» Exercise A
In the route stress index text, what does the term "time" refer to in the intersection model?
» Exercise B
Continue the route stress index text from the point where it stops.

In one embodiment, the stress of the intersection may depend on at least one of the following factors: time used to pass by the intersection; type of the intersection; type of turning at the intersection; whether there is traffic light at the intersection; and the stress of the link at the intersection. The type of the intersection may be an intersection where two or more roads meet and cross each other, an intersection where one road meets another at a right angle but does not cross it, forming a “T” shape when viewed from above, an intersection involving multiple roads or lanes, or any other situations where lanes or roads are merging that are not covered by former categories. The type of turning at the intersection may include straight ahead, meaning no turns to be made, a turn at the intersection interfering with pedestrian traffic, a left turn across oncoming traffic lanes, or a U-turn.

In one embodiment, the stress of the intersection may be defined by an intersection model: (nodetype_k+turntype_k+trafficlight_k+Σ_link)·time. Nodetype_k refers to the complexity of the intersection associated with the attribute relating to how roads merge at the intersection; turntype_k refers to the complexity of the intersection associated with the attribute relating to the type of directional movement allowed or expected at the crossing; trafficlight_k refers to the complexity of the intersection associated with the presence of a traffic light at the crossing; time refers to the driving time required to navigate the intersection; and Σ_link refers to stress of the sum of the links the driver travels through when crossing the intersection.

According to a further aspect of present disclosure, there is provided a stress index determination system for determining stress index of a route, the stress index determination system is configured to carry out the methods as mentioned above. The stress index determination system may be implemented as software, hardware, firmware or the like which can analyse various factors and calculate the stress index associated with a particular route. Apart from performing the methods as described above, the stress index determination system may also take other factors into account, such as traffic congestion, road conditions, weather conditions, and even potential hazards. This stress index determination system provides a quantifiable measure of the likely stress a driver may experience on that specific route. Consequently, drivers are able to make informed decisions about their travel plans, allowing them to select routes that are not only efficient but also comparatively stress-free. The system enhances the driving experience, mitigate the potential risks of driving under stress, and contribute to overall road safety.

According to a further aspect of present disclosure, there is provided a navigation system for navigating a route, the navigation system including the stress index determination system as mentioned above. The navigation system may be an integrated navigation system in an infotainment system of a vehicle, or a navigation application on a smart device (smart phone, smart tablet, smart watch, etc.)

According to a further aspect of present disclosure, there is provided a computer readable medium comprising instructions which, when executed by a computing device, cause the computing device to carry out the method as mentioned above.

BRIEF DESCRIPTION OF THE DRAWINGS

FIG. 1 is an exemplary road representation showing a route between a starting point and a destination;

FIG. 2 is an exemplary road including links according an embodiment;

FIG. 3 shows exemplary links having various complexities;

FIG. 4 is a block diagram showing factors influencing stress in a link;

FIG. 5 shows exemplary intersections having various complexities;

FIG. 6 is a block diagram showing factors influencing stress in an intersection;

FIG. 7 is a flow diagram showing a process of determining a stress index of a route according an embodiment;

FIG. 8A to 8C show results of stress index determined by a stress index determination system according to an embodiment; and

FIGS. 9A and 9B are comparison of stress index determined by the stress index determination system and experimental measurements.

» Items
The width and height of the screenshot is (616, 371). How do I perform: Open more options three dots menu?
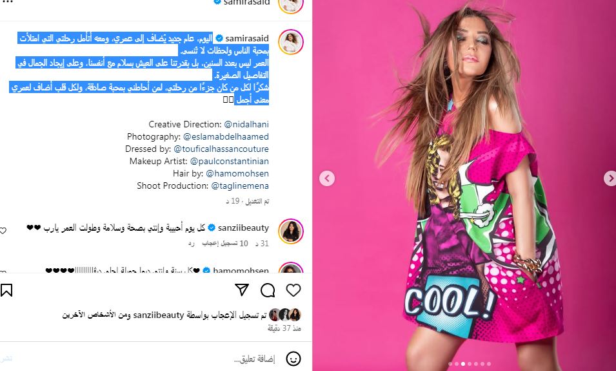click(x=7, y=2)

* * *

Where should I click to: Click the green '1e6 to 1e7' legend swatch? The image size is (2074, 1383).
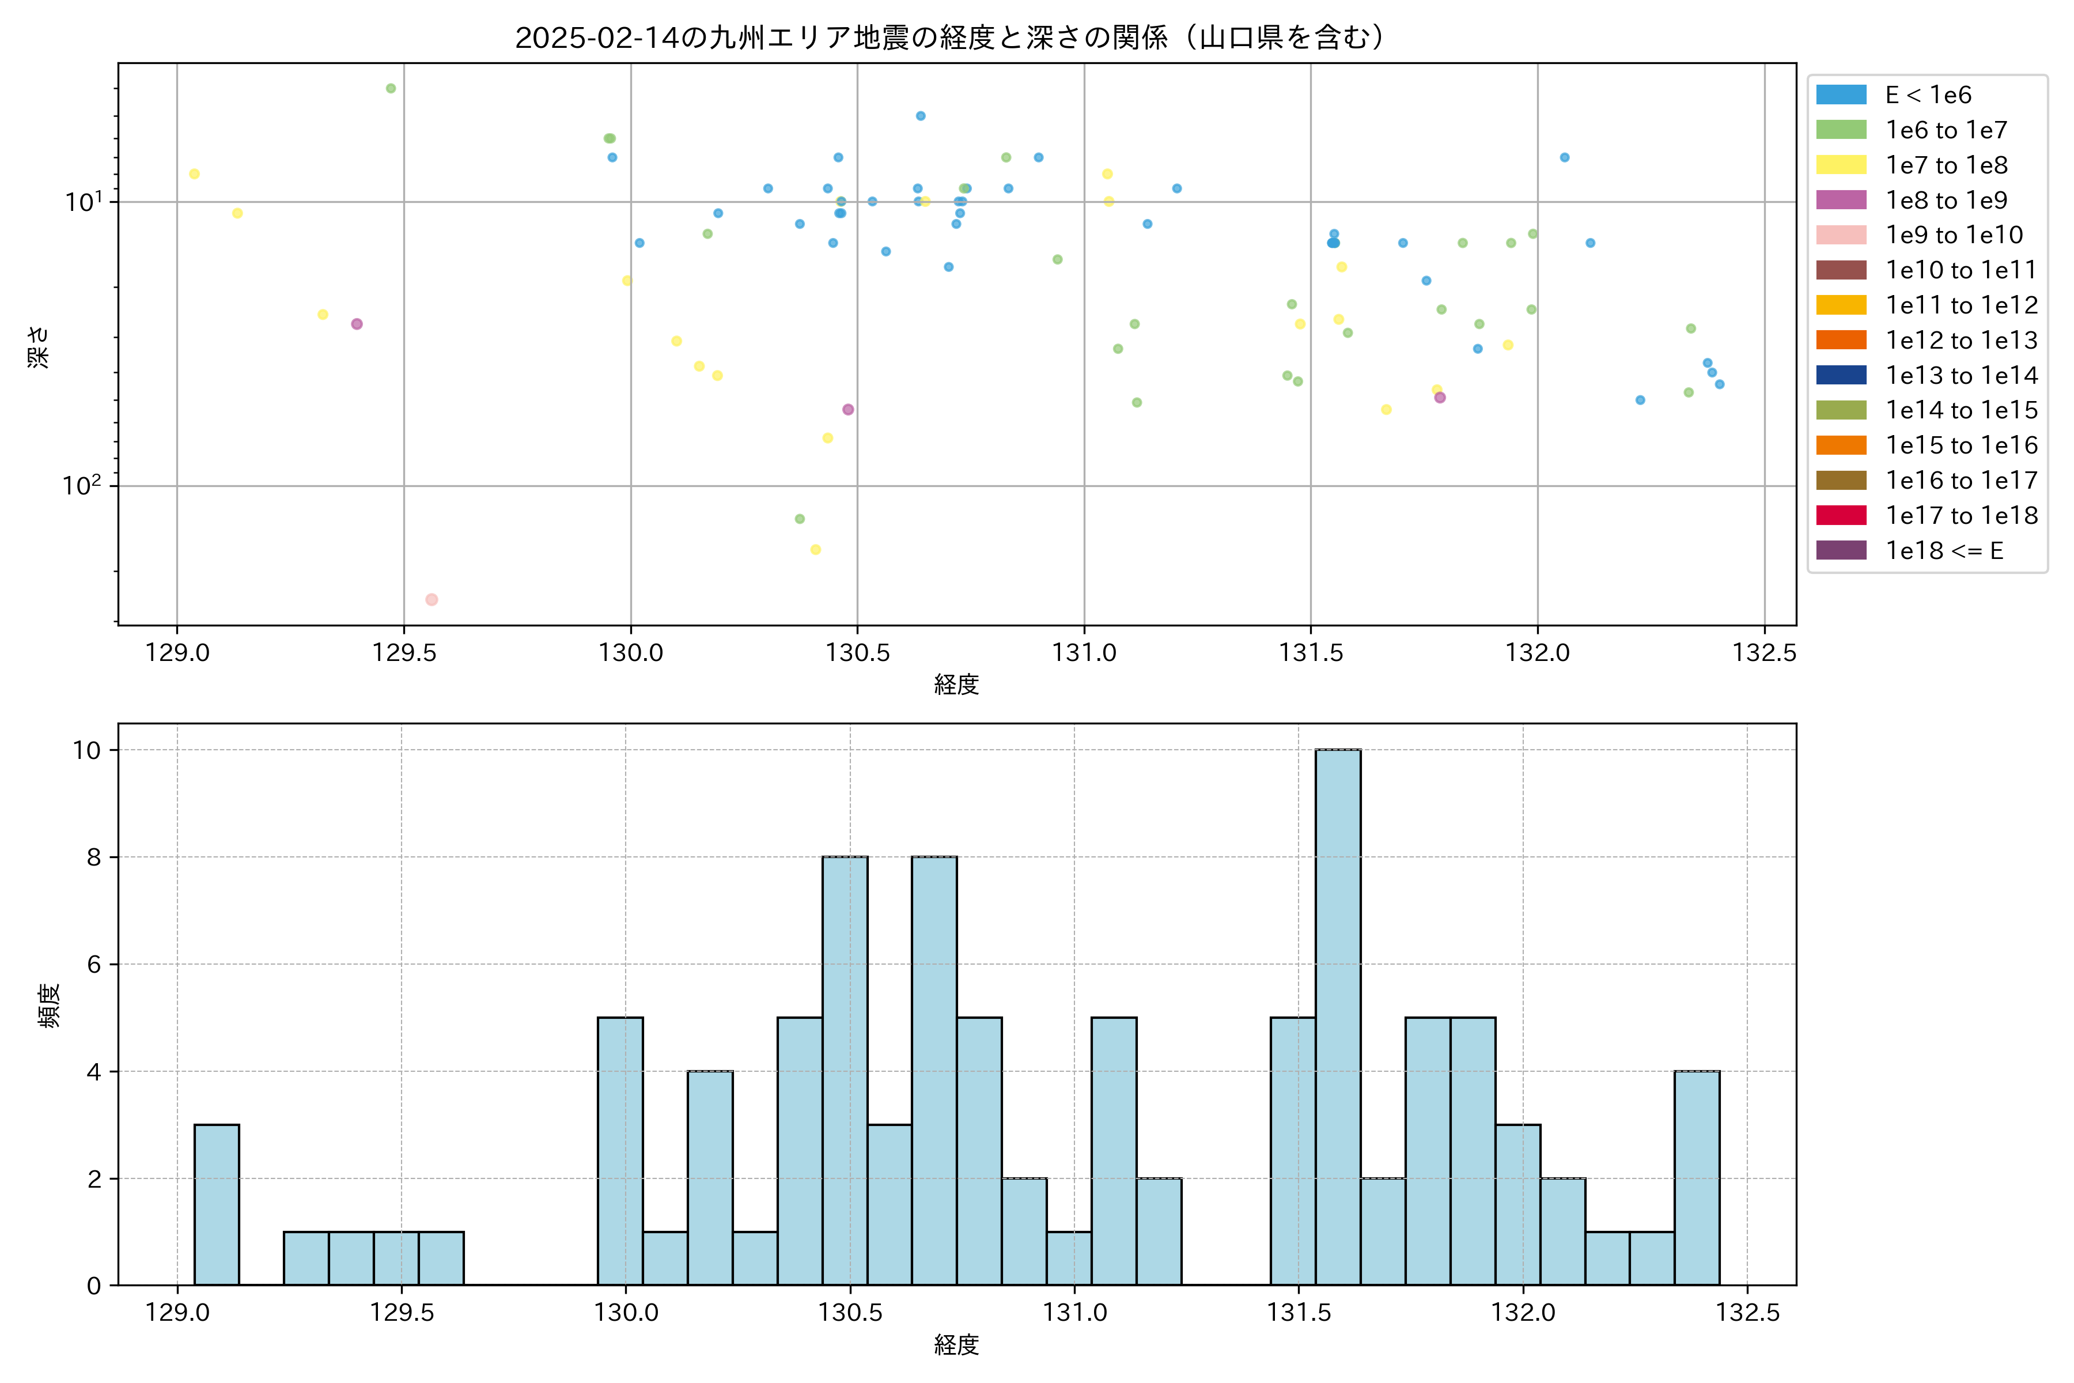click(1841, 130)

==

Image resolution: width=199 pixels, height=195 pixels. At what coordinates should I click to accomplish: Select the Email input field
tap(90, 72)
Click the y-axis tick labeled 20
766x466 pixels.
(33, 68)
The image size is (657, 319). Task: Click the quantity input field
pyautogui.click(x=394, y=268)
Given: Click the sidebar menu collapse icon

» Written response A
The driving time required to navigate the intersection.

» Written response B
DETAILED DESCRIPTION

FIG. 1 is an exemplary road representation 100 showing a route 114 between a starting point 116 and a destination 118. As can be seen from FIG. 1, a route connecting a first point with a second point can generally be divided into (or represented by) a plurality of links 102, 104, 106 and 108, etc. and intersections 110, 112, etc. A link may be a road segment such as 102 and 108, one end of which is connected to an intersection. The link may also be a road segment such as 104 and 106, both ends of which are connected to intersections, respectively. In the present disclosure, an intersection is a junction where more than two links converge, thus allowing vehicles or pedestrians to change from the travelling direction. In the present disclosure, the motivation for segmenting a route in this way is due to the fact that stress index of links and intersections depends on different factors, and thus one approach considers them separately. Exemplary road representation 100 may represent a display of a navigation application running on a vehicle head unit positioned in the vehicle, the head unit having a processor with memory storing instructions for carrying out the operations described herein and/or holding data in a format as described herein, or portions thereof. In another example, the system may communicate with a server system having a processor with memory instructions storing instructions for carrying out the operations described herein and/or holding data in a format as described herein, or portions thereof.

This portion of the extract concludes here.